Alfred Tetteh

Personal information
- Full name: Alfred Tetteh
- Nickname: The Stinging Bee
- Nationality: Ghana
- Born: August 1, 1975 (age 50) Accra, Ghana
- Height: 1.60 m (5 ft 3 in)
- Weight: 55.5 kg (122 lb)

Sport
- Sport: Boxing
- Weight class: Super Bantamweight

= Alfred Tetteh =

Ghanaian boxer

Alfred Tetteh (born 1 August 1975) is a Ghanaian former professional boxer who competed from 2000 to 2015. At super bantamweight he challenged for the Commonwealth (British Empire) belt in 2003 and won the WBO Africa title in 2011. As an amateur he represented his country at the 1996 Summer Olympics in Atlanta, Georgia. There he was stopped in the first round of the men's light flyweight division (- 48 kg) by Morocco's Hamid Berhili.

==Professional career==
Tetteh turned professional in 2000 and won the National Super Bantamweight title in 2003 in his eleventh pro fight. He followed that up with an unsuccessful bid for the Commonwealth title in England that same year. In 2007, he lifted the West African Boxing Union Featherweight championship, but plagued by managerial problems, was inactive for the next three years having only two contests.
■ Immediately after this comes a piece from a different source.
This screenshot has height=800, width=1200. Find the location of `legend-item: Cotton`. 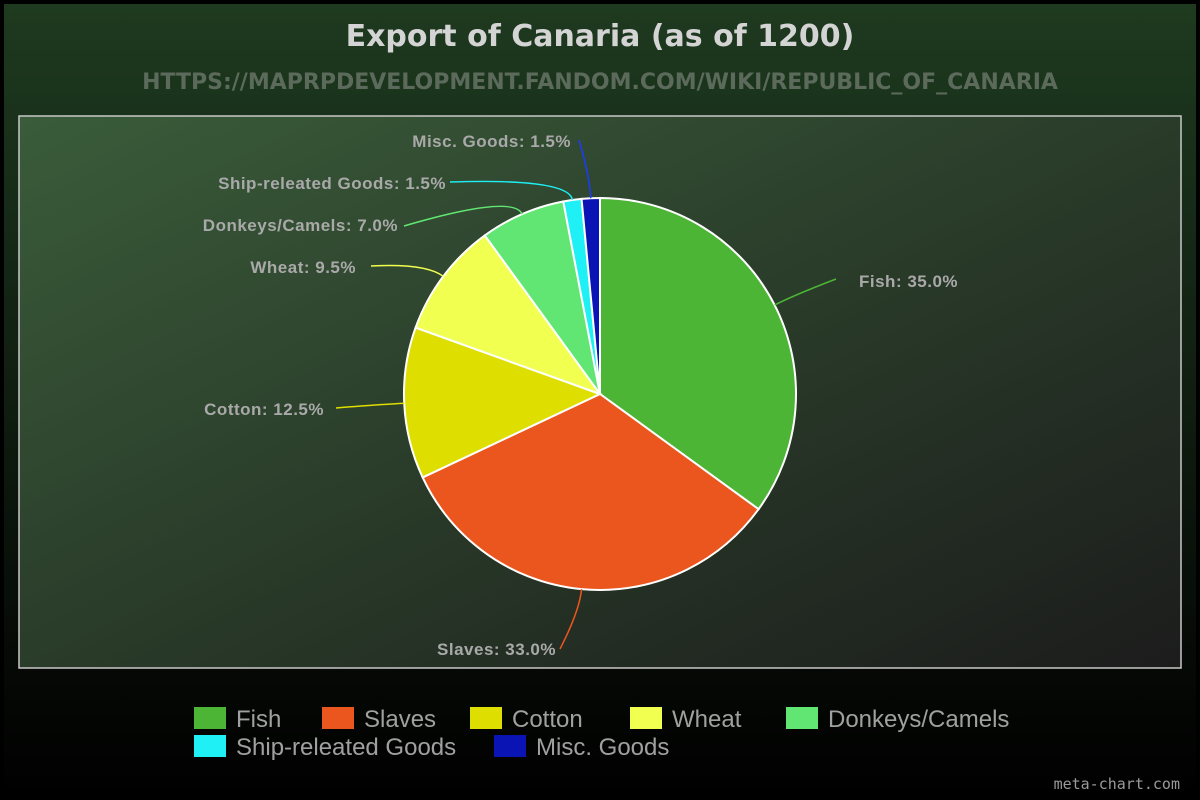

At the close of 2010, once again winning the national title, this time the vacant Featherweight belt, fortune smiled on Tetteh when local football and business magnate, Nana Adjei Ampofo, signed him to his fledgling Union Promotions with the intent to steer Tetteh to a world championship.

Tetteh quickly claimed the vacant WBO Africa Super Bantamweight title in 2011 and defended it the same year. The two victories catapulted him into the top ten of World Boxing Organization's rankings making him eligible for a shot at the WBO world title.